# Air Bag Light on, no codes from scanner



## VWManCC (Aug 2, 2016)

2007 EOS. Air bag light is on, but when I use my (entry-level) code scanner, it returns no codes. There aren't any easily visible wires disconnected under the driver's seat. Any other things a layman can check? Any Technical Service Bulletins on this? Thanks...


----------



## PaulZooms01 (Feb 11, 2015)

VWManCC said:


> 2007 EOS. Air bag light is on, but when I use my (entry-level) code scanner, it returns no codes. There aren't any easily visible wires disconnected under the driver's seat. Any other things a layman can check? Any Technical Service Bulletins on this? Thanks...


I had something like this happen 2 different times on my 07. Replacing seatbelt female coupling was the fix. Not cheap, but second time was within a year and fixed free. 
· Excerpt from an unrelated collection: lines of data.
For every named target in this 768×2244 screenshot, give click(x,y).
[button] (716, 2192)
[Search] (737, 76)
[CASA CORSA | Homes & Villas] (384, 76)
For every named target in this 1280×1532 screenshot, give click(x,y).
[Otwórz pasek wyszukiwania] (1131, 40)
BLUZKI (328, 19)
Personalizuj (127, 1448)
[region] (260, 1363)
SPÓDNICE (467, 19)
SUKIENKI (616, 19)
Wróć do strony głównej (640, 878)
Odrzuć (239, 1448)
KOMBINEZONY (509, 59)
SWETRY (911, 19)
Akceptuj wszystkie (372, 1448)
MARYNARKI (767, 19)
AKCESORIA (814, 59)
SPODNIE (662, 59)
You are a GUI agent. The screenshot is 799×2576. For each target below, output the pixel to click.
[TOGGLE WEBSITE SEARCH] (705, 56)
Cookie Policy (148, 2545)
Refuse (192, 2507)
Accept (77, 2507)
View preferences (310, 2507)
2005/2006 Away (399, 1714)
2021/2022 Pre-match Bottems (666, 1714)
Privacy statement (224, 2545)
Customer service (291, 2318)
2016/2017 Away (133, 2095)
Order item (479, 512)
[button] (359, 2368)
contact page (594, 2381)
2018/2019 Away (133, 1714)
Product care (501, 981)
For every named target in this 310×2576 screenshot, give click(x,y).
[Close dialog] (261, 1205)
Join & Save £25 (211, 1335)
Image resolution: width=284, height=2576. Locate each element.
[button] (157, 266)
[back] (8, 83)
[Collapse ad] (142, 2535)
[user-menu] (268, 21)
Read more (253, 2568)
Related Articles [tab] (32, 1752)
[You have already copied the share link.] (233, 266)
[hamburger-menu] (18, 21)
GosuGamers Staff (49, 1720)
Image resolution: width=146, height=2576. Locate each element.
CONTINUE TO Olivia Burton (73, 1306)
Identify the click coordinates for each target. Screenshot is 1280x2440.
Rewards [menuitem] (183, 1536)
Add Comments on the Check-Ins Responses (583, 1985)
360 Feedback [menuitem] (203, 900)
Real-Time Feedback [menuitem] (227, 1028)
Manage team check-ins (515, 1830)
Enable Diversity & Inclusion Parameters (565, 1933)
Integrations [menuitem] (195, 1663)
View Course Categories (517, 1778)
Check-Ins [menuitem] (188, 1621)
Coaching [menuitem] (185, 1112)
I didn't have a scanner so I don't know about that part.


----------



## Cogtx (Sep 23, 2003)

I've had 2 VW golfs in the past which had airbag light issues. The resistor connection under the passenger seat would every so slightly come apart whenever the seat was moved all the way to the front and then send the airbag light on to the dash. I had to contact someone in my area with a VAGCOM device (ross tech equipment) to turn off the light. Later, I purchased a scanner which was much cheaper than the vagcom and it was able to turn off the airbag light and much more. I still use this device on my wife's 2008 EOS and works fine. Here is a link:

https://www.amazon.com/Volkswagen-B...UTF8&qid=1480541782&sr=8-3&keywords=autel+vag


Your other option, is to go to the VW dealer and have them reset the light but that my be pricey depending on the dealership...good luck!


----------